(Items listed in a dataset)
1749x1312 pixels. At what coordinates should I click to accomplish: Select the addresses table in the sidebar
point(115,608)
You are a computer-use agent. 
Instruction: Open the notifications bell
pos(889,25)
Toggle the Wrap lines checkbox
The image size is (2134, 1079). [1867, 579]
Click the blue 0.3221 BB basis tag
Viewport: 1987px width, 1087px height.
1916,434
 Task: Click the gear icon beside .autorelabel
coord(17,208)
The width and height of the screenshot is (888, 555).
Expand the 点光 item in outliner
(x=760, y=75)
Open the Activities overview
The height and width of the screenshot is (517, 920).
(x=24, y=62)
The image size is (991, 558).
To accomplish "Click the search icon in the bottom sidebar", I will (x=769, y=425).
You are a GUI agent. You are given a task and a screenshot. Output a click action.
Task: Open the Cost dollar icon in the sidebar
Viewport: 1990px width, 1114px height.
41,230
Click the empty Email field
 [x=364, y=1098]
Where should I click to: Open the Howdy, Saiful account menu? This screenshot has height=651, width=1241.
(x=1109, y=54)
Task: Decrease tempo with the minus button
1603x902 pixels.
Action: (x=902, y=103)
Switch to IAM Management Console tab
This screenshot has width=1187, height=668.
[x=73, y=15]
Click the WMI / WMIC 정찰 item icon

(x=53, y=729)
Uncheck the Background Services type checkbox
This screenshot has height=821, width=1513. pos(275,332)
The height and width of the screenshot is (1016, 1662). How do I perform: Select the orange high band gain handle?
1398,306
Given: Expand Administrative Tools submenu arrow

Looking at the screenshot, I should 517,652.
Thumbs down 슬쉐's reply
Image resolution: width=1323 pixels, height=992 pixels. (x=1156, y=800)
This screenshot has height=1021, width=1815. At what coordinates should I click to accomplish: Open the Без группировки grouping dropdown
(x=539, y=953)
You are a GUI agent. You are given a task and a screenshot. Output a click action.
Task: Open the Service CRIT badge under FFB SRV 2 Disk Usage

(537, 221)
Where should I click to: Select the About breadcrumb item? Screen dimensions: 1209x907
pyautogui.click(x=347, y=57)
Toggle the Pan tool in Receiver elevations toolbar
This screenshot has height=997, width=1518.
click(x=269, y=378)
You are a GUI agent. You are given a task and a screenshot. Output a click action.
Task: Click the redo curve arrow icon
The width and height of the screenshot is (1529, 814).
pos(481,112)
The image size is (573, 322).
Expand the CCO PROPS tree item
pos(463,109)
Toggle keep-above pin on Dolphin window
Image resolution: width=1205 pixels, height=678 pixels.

▶ **WHAT TO WORK ON**
From the line holding "The width and height of the screenshot is (1529, 814)." down to the last line of the records above, restate each line exactly as written.

▶ **EXERCISE OUTPUT**
The width and height of the screenshot is (1529, 814).
pos(481,112)
The image size is (573, 322).
Expand the CCO PROPS tree item
pos(463,109)
Toggle keep-above pin on Dolphin window
Image resolution: width=1205 pixels, height=678 pixels.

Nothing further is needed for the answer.